The program begins. AC/DC’s “Thunderstruck”. Bold choice for the didgeridoo. One child mistimes the circular breathing cadence, momentarily chokes on spit, and throws up Mountain Dew as well as a school lunch hotdog into her didgeridoo. 99 children. 103 didgeridoos.

Child makes a quick recovery before “Thunderstruck”‘s midway point. 100 children. 103 didgeridoos.

Instant segue into Dick Dale’s version of “Misirlou”. You wonder if you locked the car door. There’s nothing you can do about it now anyway. Half of the children, due to confusion regarding a last-minute change to the program, are playing Celine Dion’s “My Heart Will Go On” instead of “Misirlou”. A seventh grader, fresh off suspension for eating all of the fruit roll-ups from the PTA fundraiser, decides to use his didgeridoo to knock over the music stand of the child next to him. The weaponized didgeridoo cracks. The music stand topples. 98 children. 102 didgeridoos.

He will be suspended again, but for matters unrelated. The child whose music stand has been toppled begins trying to get the attention of the music teacher. “Mrs. Reesen! Mrs. Reesen!”, you think you can see the child yelling. You can’t hear the child over “Misirlou / My Heart Will Go On”. Neither can Mrs. Reesen. The third song is “Gangnam Style”. The children lobbied hard to have “Gangnam Style” included. Unfortunately, the children playing Celine won’t be done for another minute and a half; it’s the extended version. You decide you almost certainly locked the car. The music stand-less child is looking on with his neighbor now. Fruit Roll-Up fiend is pretending to ride his didgeridoo like a horse. No one can see him in the last row of children. 99 children. 102 didgeridoos. 1 pretend horse.
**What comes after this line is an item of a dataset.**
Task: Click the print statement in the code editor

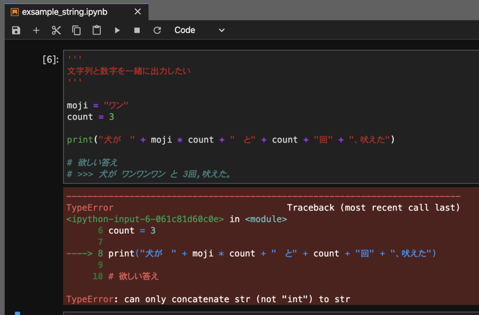Action: pos(230,140)
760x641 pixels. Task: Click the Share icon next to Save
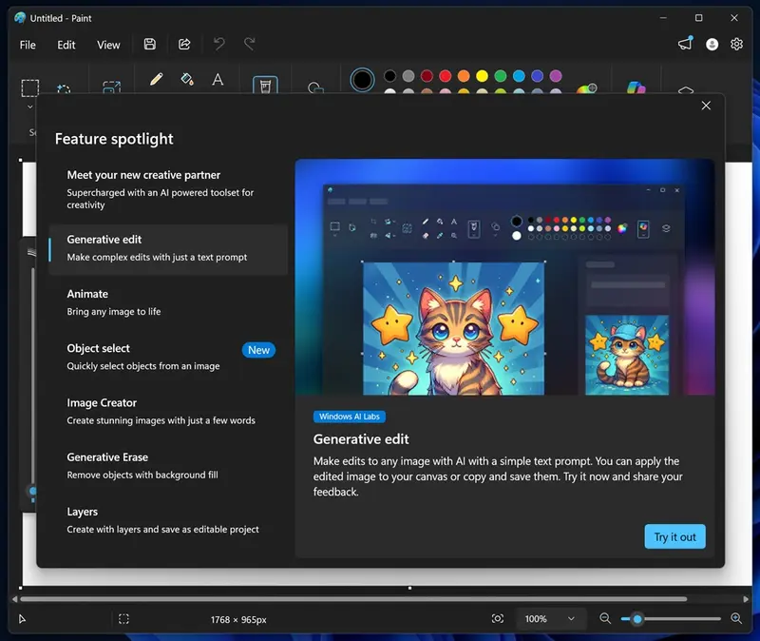click(x=183, y=44)
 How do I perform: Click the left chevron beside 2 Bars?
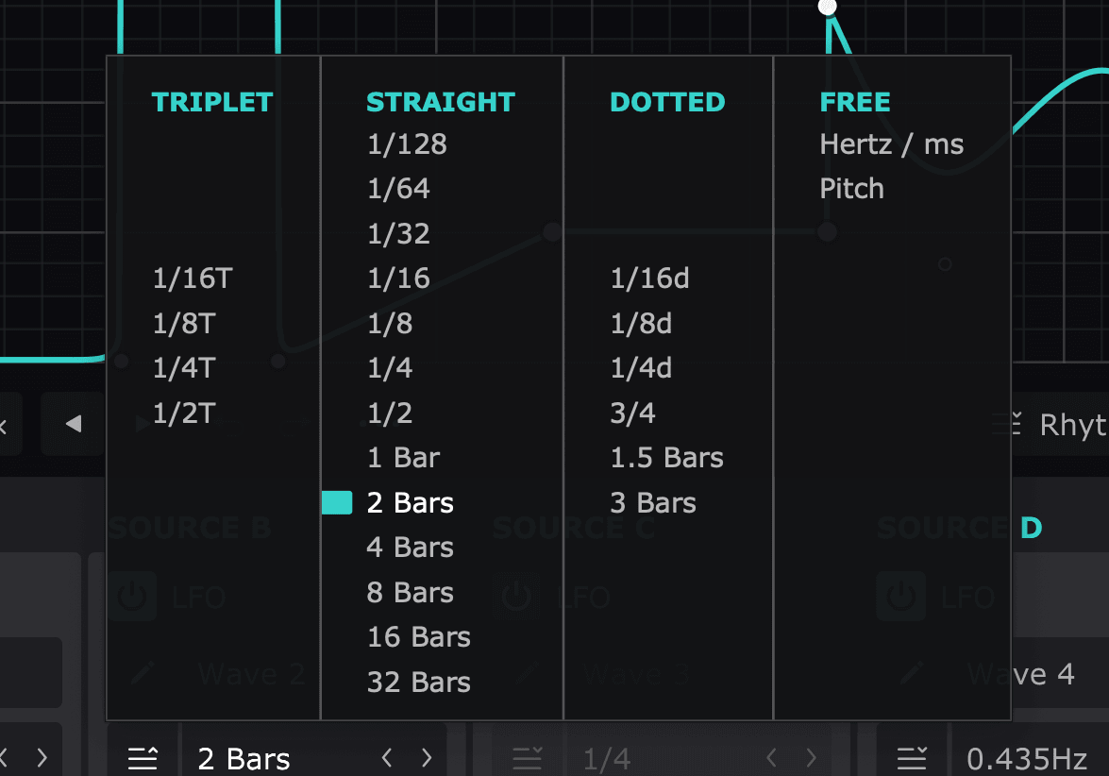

The children play on. The water stain on the drop ceiling tile in the auditorium, that looks like a man with a cane, that you remember from when you went here, is still there. You wonder what else hasn’t changed. You contemplate going to the restroom to see if your initials are still carved on the stall wall. You can’t get up now though. You also can’t tell if the band is onto a fourth song or not. They’re not. You wonder what ever happened to the lunch lady that would always chase you out of the cafeteria kitchen with a broom. Roughly half of the children stop playing. The other half are a minute and a half away finishing “Gangnam Style”. Mrs. Reesen continues to conduct. Some of the finished children start playing again, a few try to find the spot in “Gangnam Style” that the others are at; others never knew how to play the didgeridoo in the first place and just make up their own noises. Mrs. Reesen has never been prouder. Mrs. Reesen has very low standards. Mrs. Reesen signals the end of the program with a flourish of her hands. The audience claps. You clap. 100 children. 102 didgeridoos.

And there you have “Eleanor Rigby”, if the Beatles were a good band.